Man kann das Zusammenspiel von Zufälligkeiten und Gesetzmässigkeiten in der Bilderzeugung durch die beiden PC's vergleichen mit einem genetisches System. Vergleichbar einer DNA-transcription hat Prozessor 2 eine Kette von genetischen Bausteinen (=commands), deren Leseraster aus den spike-trains die RNA als edierte Information herausfiltert. Der bisherige Vorgang eines anthropozentrisch kreativen Entwurfes von Baukörpern wird – entsprechend unserer These - auf die Definition eines Genoms verlagert, welches seinerseits neue Baukörper generiert.
Das Experiment zeigt, dass relativ wenige bits, repräsentiert duch die von einem einzigen Neuron erzeugte Pulsfolge, ausreichend Komplexität besitzen, um Entwürfe für vielfältige, uns manchmal sogar überraschende neue visuelle Vorstellungen zu erzeugen. Selbes gilt für die Operatoren des Scripts, welche auf einfachste geometrischen Befehlen basieren: polyline, extrude, union, intersect, rotate etc.
Trotz der vergleichsweise geringen Komplexität des Prototyps des Neuronalen Architektur Prozessors erscheinen die daraus gewonnenen outputs differenzierter als die der bisherigen analogen Architektur-Produktion (bei gleichen Randbedingungen). Dies hat Konsequenzen für unsere Auffassung von Kunst, Architektur und menschlicher bzw. maschinell/digitaler Kreativität: es beweist unsere These, daß die Kreativität (hier Produktion von Architekturbildern) ein Produkt eines "neuronalen Prozessors" ist und als solche durchaus vom "Hirn" losgelöst werden kann.

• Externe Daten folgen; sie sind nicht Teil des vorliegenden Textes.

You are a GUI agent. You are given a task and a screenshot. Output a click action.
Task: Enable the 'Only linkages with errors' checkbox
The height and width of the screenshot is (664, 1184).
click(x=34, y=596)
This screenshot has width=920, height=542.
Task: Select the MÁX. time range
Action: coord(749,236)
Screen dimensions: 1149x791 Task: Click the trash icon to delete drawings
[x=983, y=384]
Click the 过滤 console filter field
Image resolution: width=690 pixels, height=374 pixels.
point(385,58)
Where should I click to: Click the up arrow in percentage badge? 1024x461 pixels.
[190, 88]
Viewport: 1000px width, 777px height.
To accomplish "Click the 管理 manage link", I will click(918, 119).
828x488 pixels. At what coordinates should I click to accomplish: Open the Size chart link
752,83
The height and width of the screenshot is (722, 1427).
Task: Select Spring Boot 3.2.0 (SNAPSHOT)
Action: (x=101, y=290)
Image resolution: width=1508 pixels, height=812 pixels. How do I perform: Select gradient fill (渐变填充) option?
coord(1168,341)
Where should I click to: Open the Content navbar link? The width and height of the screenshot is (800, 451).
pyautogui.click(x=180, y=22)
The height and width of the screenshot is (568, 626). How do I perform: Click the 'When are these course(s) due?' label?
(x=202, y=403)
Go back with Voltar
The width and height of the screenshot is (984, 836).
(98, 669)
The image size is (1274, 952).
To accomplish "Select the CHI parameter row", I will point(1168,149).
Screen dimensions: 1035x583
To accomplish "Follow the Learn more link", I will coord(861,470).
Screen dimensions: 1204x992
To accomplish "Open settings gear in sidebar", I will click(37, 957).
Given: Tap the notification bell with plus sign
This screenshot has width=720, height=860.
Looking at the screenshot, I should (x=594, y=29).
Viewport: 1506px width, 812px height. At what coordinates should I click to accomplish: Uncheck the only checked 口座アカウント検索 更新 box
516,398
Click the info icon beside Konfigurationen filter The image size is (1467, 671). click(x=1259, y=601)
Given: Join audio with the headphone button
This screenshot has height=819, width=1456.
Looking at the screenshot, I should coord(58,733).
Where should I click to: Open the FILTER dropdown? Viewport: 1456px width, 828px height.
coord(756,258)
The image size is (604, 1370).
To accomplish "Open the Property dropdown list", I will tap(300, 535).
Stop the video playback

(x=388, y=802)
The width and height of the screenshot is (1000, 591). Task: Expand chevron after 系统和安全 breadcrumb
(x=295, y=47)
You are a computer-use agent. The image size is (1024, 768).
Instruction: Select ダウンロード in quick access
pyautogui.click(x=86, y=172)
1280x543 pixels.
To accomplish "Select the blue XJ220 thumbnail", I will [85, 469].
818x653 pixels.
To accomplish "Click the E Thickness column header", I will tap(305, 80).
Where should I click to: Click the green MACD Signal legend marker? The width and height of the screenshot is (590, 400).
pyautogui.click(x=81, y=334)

Zahlenketten wie Informationen von Neuronen (10)
(1)
Auch in der bildenden Kunst gibt es Antiquitäten; aber sie ist dennoch dynamischer als die Architektur. zB. wie schnell die Neuen Medien dort Einzug gehalten haben, hingegen in der Architekturproduktion erst mit ca 20 jähriger Zeitverzögerung.